Instruction. Copy out each of the entries below word for word, omitting the pictures.

^^^^^^^^^^^^^^^^

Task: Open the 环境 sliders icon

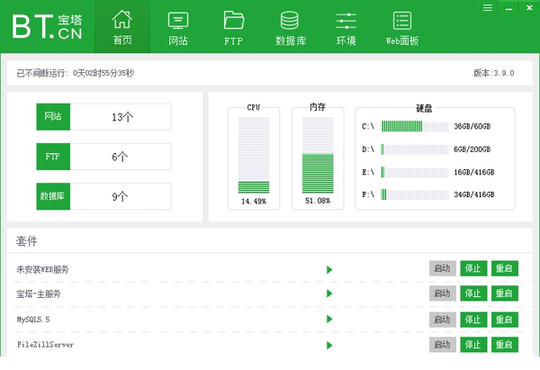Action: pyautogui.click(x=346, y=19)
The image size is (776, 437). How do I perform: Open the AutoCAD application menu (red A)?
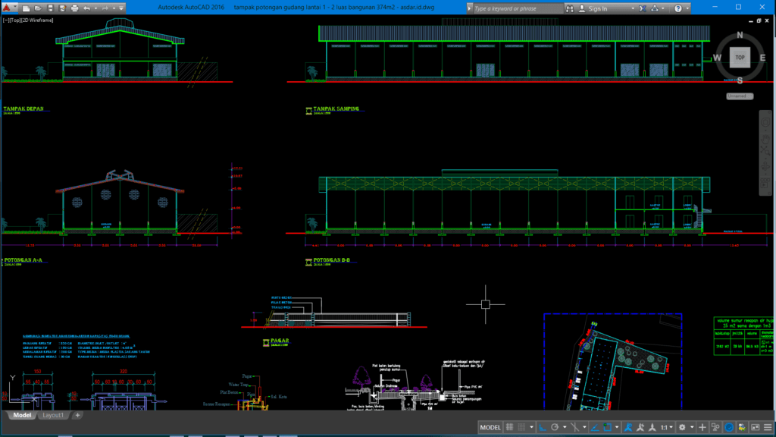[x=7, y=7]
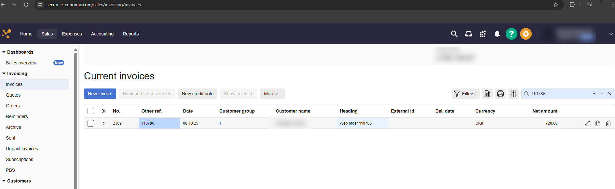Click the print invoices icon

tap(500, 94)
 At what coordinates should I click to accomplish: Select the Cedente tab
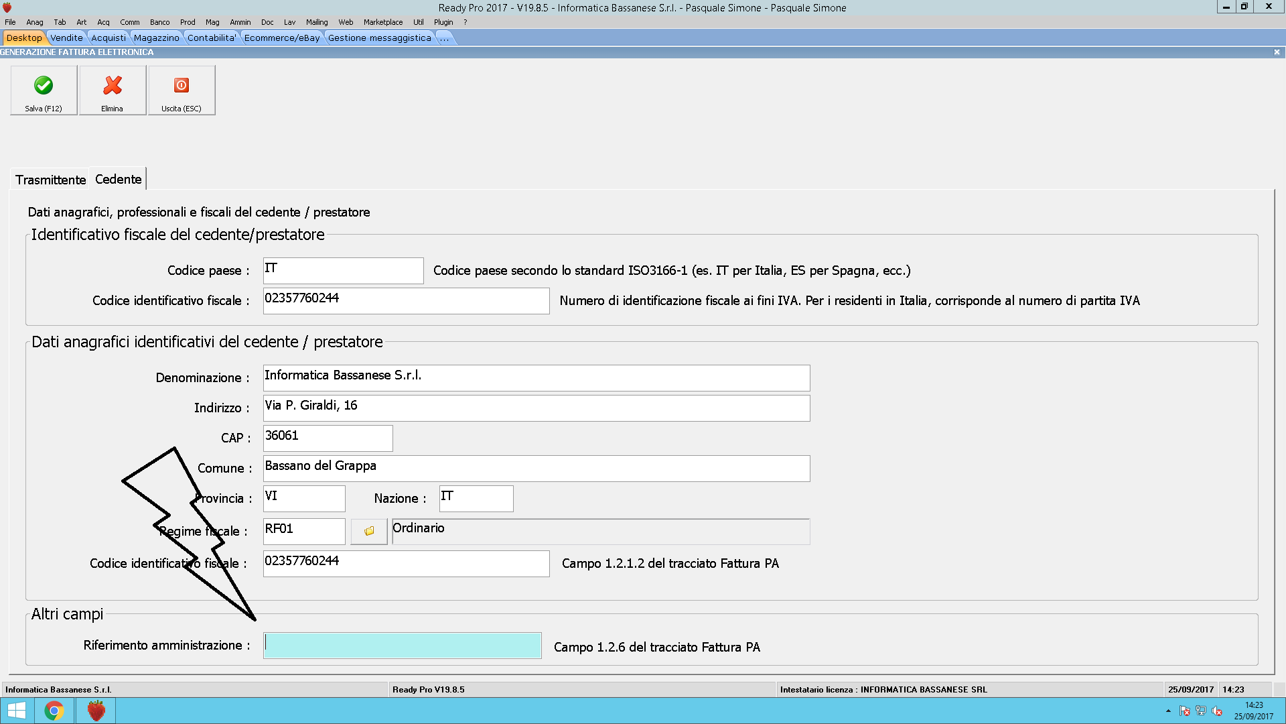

^^^^^^^^^^^^^^^^

Answer to the problem.
Task: Open the 环境 sliders icon

Action: pyautogui.click(x=346, y=19)
The image size is (776, 437). How do I perform: Open the AutoCAD application menu (red A)?
[x=7, y=7]
Click the print invoices icon

tap(500, 94)
 At what coordinates should I click to accomplish: Select the Cedente tab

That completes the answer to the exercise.